There are four main steps:
1. Loading the dataset.
2. Initializing a CBM with InceptionV3 vision backbone for the dataset.
3. Training the CBM

## Step 1: Load Data

The first step is to load the data. The designed CBM class with the PyTorch Lightning Trainer takes in PyTorch DataLoader object.
Furthermore, it needs to contain three elements (in the following order):
1. the sample image, $\mathbf{x}$
2. the image label, $\mathbf{y}$
3. the concept labels, in binary format, $\mathbf{c}$

In [None]:
#from cub_data_module import *
import logging
import torch
import numpy as np
import yaml
import torchvision.models as models
import pytorch_lightning as pl

In [None]:
#import sys #for Kaggle
#sys.path.append("/kaggle/usr/lib/cub_data_module_confounded") #for Kaggle

import cub_data_module_confounded_oracle_v2 as cub_data_module

In [None]:
def _update_config_with_dataset(
    config,
    train_dl,
    n_concepts,
    n_tasks,
    concept_map,
):
    config["n_concepts"] = config.get(
        "n_concepts",
        n_concepts,
    )
    config["n_tasks"] = config.get(
        "n_tasks",
        n_tasks,
    )
    config["concept_map"] = config.get(
        "concept_map",
        concept_map,
    )

    task_class_weights = None

    if config.get('use_task_class_weights', False):
        logging.info(
            f"Computing task class weights in the training dataset with "
            f"size {len(train_dl)}..."
        )
        attribute_count = np.zeros((max(n_tasks, 2),))
        samples_seen = 0
        for i, data in enumerate(train_dl):
            if len(data) == 2:
                (_, (y, _)) = data
            else:
                (_, y, _) = data
            if n_tasks > 1:
                y = torch.nn.functional.one_hot(
                    y,
                    num_classes=n_tasks,
                ).cpu().detach().numpy()
            else:
                y = torch.cat(
                    [torch.unsqueeze(1 - y, dim=-1), torch.unsqueeze(y, dim=-1)],
                    dim=-1,
                ).cpu().detach().numpy()
            attribute_count += np.sum(y, axis=0)
            samples_seen += y.shape[0]
        print("Class distribution is:", attribute_count / samples_seen)
        if n_tasks > 1:
            task_class_weights = samples_seen / attribute_count - 1
        else:
            task_class_weights = np.array(
                [attribute_count[0]/attribute_count[1]]
            )
    return task_class_weights

In [None]:
def _generate_dataset_and_update_config(
    experiment_config
):
    if experiment_config.get("dataset_config", None) is None:
        raise ValueError(
            "A dataset_config must be provided for each experiment run!"
        )

    dataset_config = experiment_config['dataset_config']
    logging.debug(
        f"The dataset's root directory is {dataset_config.get('root_dir')}"
    )
    intervention_config = experiment_config.get('intervention_config', {})
    if dataset_config["dataset"] == "cub":
        data_module = cub_data_module
    else:
        raise ValueError(f"Unsupported dataset {dataset_config['dataset']}!")

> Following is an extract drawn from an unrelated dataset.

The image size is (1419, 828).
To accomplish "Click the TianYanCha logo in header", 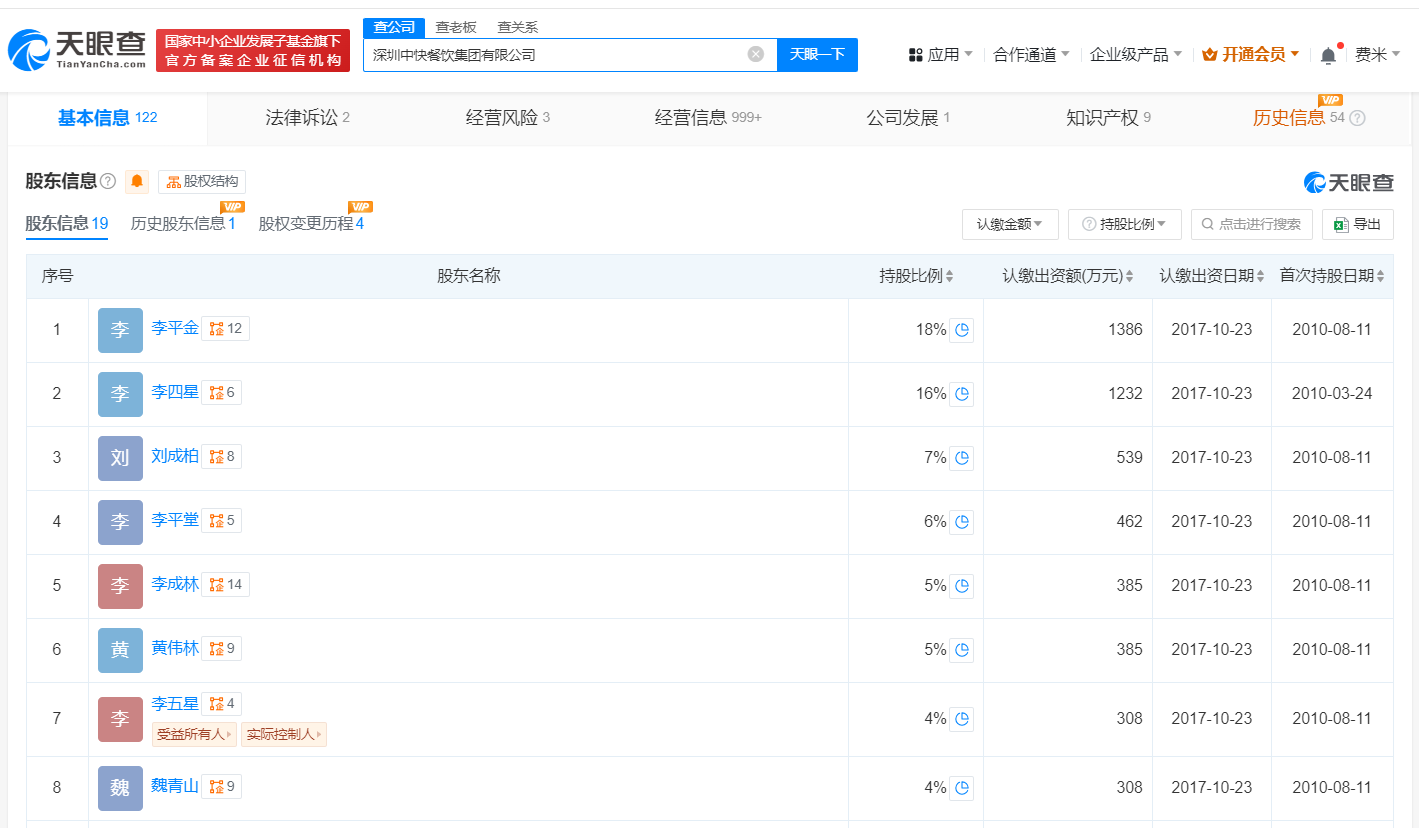I will [x=76, y=50].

    train_dl, val_dl, test_dl, imbalance, (n_concepts, n_tasks, concept_map) = \
        data_module.generate_data(
            config=dataset_config,
            seed=42,
            output_dataset_vars=True,
            root_dir=dataset_config.get('root_dir', None),
        )
    # For now, we assume that all concepts have the same
    # aquisition cost
    acquisition_costs = None
    if concept_map is not None:
        intervened_groups = list(
            range(
                0,
                len(concept_map) + 1,
                intervention_config.get('intervention_freq', 1),
            )
        )
    else:
        intervened_groups = list(
            range(
                0,
                n_concepts + 1,
                intervention_config.get('intervention_freq', 1),
            )
        )

    task_class_weights = _update_config_with_dataset(
        config=experiment_config,
        train_dl=train_dl,
        n_concepts=n_concepts,
        n_tasks=n_tasks,
        concept_map=concept_map,
    )
    return (
        train_dl,
        val_dl,
        test_dl,
        imbalance,
        concept_map,
        intervened_groups,
        task_class_weights,
        acquisition_costs,
    )

In [None]:
yaml_path = "data/cub.yaml" # for local development, might need to use whole path.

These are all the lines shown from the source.